[Collected data]
---

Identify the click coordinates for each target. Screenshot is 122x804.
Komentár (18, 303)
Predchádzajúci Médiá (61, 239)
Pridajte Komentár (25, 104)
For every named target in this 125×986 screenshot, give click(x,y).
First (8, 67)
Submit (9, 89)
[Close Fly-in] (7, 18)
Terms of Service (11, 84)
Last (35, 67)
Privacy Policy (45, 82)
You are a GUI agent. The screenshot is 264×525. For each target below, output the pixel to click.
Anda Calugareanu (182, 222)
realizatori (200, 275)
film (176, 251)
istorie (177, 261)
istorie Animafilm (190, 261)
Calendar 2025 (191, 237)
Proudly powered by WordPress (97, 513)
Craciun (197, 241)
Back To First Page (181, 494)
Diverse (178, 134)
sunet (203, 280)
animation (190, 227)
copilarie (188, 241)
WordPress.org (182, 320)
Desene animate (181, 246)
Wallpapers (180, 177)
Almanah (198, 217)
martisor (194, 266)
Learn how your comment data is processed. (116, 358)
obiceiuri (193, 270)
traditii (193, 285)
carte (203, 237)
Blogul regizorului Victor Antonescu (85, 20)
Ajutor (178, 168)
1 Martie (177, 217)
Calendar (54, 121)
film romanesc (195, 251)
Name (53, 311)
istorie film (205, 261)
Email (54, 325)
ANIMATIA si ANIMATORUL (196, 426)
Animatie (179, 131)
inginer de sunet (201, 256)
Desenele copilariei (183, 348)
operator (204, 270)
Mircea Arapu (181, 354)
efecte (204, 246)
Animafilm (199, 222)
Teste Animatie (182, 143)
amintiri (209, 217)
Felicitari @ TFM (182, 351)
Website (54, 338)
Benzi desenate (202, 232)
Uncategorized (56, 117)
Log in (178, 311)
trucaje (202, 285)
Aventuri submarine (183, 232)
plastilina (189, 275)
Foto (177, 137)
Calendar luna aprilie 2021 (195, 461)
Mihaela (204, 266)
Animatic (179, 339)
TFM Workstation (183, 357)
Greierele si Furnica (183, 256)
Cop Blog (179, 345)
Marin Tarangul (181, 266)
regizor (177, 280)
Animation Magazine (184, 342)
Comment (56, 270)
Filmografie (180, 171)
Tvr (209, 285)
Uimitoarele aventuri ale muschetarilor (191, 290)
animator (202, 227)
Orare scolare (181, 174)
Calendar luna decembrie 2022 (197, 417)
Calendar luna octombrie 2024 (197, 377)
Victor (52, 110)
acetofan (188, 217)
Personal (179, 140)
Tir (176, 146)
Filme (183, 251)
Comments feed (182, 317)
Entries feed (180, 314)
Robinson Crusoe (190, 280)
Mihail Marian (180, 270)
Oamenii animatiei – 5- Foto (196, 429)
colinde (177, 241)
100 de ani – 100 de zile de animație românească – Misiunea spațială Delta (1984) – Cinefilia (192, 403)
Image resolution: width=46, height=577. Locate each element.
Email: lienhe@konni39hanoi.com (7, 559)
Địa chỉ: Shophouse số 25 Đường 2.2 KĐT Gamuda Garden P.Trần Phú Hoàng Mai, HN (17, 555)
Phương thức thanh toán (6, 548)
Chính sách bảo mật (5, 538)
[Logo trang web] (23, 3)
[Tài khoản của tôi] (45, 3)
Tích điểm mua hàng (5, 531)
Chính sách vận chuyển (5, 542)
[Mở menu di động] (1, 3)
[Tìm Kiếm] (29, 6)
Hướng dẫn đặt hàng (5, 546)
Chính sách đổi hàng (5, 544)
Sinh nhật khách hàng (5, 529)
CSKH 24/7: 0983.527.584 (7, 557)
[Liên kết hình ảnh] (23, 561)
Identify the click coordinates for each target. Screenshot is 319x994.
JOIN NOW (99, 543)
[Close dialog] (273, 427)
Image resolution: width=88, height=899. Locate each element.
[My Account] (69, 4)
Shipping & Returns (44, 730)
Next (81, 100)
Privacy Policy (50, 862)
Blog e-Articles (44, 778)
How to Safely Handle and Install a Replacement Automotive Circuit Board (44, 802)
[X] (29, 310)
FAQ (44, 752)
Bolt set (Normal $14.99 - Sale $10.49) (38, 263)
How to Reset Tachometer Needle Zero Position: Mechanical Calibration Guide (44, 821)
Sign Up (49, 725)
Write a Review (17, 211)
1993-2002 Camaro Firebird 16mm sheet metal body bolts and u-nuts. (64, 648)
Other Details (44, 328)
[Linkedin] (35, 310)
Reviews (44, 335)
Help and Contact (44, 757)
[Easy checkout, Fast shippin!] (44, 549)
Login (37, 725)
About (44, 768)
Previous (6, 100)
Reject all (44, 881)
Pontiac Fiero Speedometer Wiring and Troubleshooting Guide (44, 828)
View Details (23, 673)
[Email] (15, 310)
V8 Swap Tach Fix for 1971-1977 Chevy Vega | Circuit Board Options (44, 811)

---

= WHAT YOU HAVE TO DO =
Render every line of the entries above as a JSON list of strings, one string per line, omitting any blank lines.

= EXERCISE RESULT =
[
  "Identify the click coordinates for each target. Screenshot is 122x804.",
  "Komentár (18, 303)",
  "Predchádzajúci Médiá (61, 239)",
  "Pridajte Komentár (25, 104)",
  "For every named target in this 125×986 screenshot, give click(x,y).",
  "First (8, 67)",
  "Submit (9, 89)",
  "[Close Fly-in] (7, 18)",
  "Terms of Service (11, 84)",
  "Last (35, 67)",
  "Privacy Policy (45, 82)",
  "You are a GUI agent. The screenshot is 264×525. For each target below, output the pixel to click.",
  "Anda Calugareanu (182, 222)",
  "realizatori (200, 275)",
  "film (176, 251)",
  "istorie (177, 261)",
  "istorie Animafilm (190, 261)",
  "Calendar 2025 (191, 237)",
  "Proudly powered by WordPress (97, 513)",
  "Craciun (197, 241)",
  "Back To First Page (181, 494)",
  "Diverse (178, 134)",
  "sunet (203, 280)",
  "animation (190, 227)",
  "copilarie (188, 241)",
  "WordPress.org (182, 320)",
  "Desene animate (181, 246)",
  "Wallpapers (180, 177)",
  "Almanah (198, 217)",
  "martisor (194, 266)",
  "Learn how your comment data is processed. (116, 358)",
  "obiceiuri (193, 270)",
  "traditii (193, 285)",
  "carte (203, 237)",
  "Blogul regizorului Victor Antonescu (85, 20)",
  "Ajutor (178, 168)",
  "1 Martie (177, 217)",
  "Calendar (54, 121)",
  "film romanesc (195, 251)",
  "Name (53, 311)",
  "istorie film (205, 261)",
  "Email (54, 325)",
  "ANIMATIA si ANIMATORUL (196, 426)",
  "Animatie (179, 131)",
  "inginer de sunet (201, 256)",
  "Desenele copilariei (183, 348)",
  "operator (204, 270)",
  "Mircea Arapu (181, 354)",
  "efecte (204, 246)",
  "Animafilm (199, 222)",
  "Teste Animatie (182, 143)",
  "amintiri (209, 217)",
  "Felicitari @ TFM (182, 351)",
  "Website (54, 338)",
  "Benzi desenate (202, 232)",
  "Uncategorized (56, 117)",
  "Log in (178, 311)",
  "trucaje (202, 285)",
  "Aventuri submarine (183, 232)",
  "plastilina (189, 275)",
  "Foto (177, 137)",
  "Calendar luna aprilie 2021 (195, 461)",
  "Mihaela (204, 266)",
  "Animatic (179, 339)",
  "TFM Workstation (183, 357)",
  "Greierele si Furnica (183, 256)",
  "Cop Blog (179, 345)",
  "Marin Tarangul (181, 266)",
  "regizor (177, 280)",
  "Animation Magazine (184, 342)",
  "Comment (56, 270)",
  "Filmografie (180, 171)",
  "Tvr (209, 285)",
  "Uimitoarele aventuri ale muschetarilor (191, 290)",
  "animator (202, 227)",
  "Orare scolare (181, 174)",
  "Calendar luna decembrie 2022 (197, 417)",
  "Calendar luna octombrie 2024 (197, 377)",
  "Victor (52, 110)",
  "acetofan (188, 217)",
  "Personal (179, 140)",
  "Tir (176, 146)",
  "Filme (183, 251)",
  "Comments feed (182, 317)",
  "Entries feed (180, 314)",
  "Robinson Crusoe (190, 280)",
  "Mihail Marian (180, 270)",
  "Oamenii animatiei – 5- Foto (196, 429)",
  "colinde (177, 241)",
  "100 de ani – 100 de zile de animație românească – Misiunea spațială Delta (1984) – Cinefilia (192, 403)",
  "Image resolution: width=46, height=577. Locate each element.",
  "Email: lienhe@konni39hanoi.com (7, 559)",
  "Địa chỉ: Shophouse số 25 Đường 2.2 KĐT Gamuda Garden P.Trần Phú Hoàng Mai, HN (17, 555)",
  "Phương thức thanh toán (6, 548)",
  "Chính sách bảo mật (5, 538)",
  "[Logo trang web] (23, 3)",
  "[Tài khoản của tôi] (45, 3)",
  "Tích điểm mua hàng (5, 531)",
  "Chính sách vận chuyển (5, 542)",
  "[Mở menu di động] (1, 3)",
  "[Tìm Kiếm] (29, 6)",
  "Hướng dẫn đặt hàng (5, 546)",
  "Chính sách đổi hàng (5, 544)",
  "Sinh nhật khách hàng (5, 529)",
  "CSKH 24/7: 0983.527.584 (7, 557)",
  "[Liên kết hình ảnh] (23, 561)",
  "Identify the click coordinates for each target. Screenshot is 319x994.",
  "JOIN NOW (99, 543)",
  "[Close dialog] (273, 427)",
  "Image resolution: width=88, height=899. Locate each element.",
  "[My Account] (69, 4)",
  "Shipping & Returns (44, 730)",
  "Next (81, 100)",
  "Privacy Policy (50, 862)",
  "Blog e-Articles (44, 778)",
  "How to Safely Handle and Install a Replacement Automotive Circuit Board (44, 802)",
  "[X] (29, 310)",
  "FAQ (44, 752)",
  "Bolt set (Normal $14.99 - Sale $10.49) (38, 263)",
  "How to Reset Tachometer Needle Zero Position: Mechanical Calibration Guide (44, 821)",
  "Sign Up (49, 725)",
  "Write a Review (17, 211)",
  "1993-2002 Camaro Firebird 16mm sheet metal body bolts and u-nuts. (64, 648)",
  "Other Details (44, 328)",
  "[Linkedin] (35, 310)",
  "Reviews (44, 335)",
  "Help and Contact (44, 757)",
  "[Easy checkout, Fast shippin!] (44, 549)",
  "Login (37, 725)",
  "About (44, 768)",
  "Previous (6, 100)",
  "Reject all (44, 881)",
  "Pontiac Fiero Speedometer Wiring and Troubleshooting Guide (44, 828)",
  "View Details (23, 673)",
  "[Email] (15, 310)",
  "V8 Swap Tach Fix for 1971-1977 Chevy Vega | Circuit Board Options (44, 811)"
]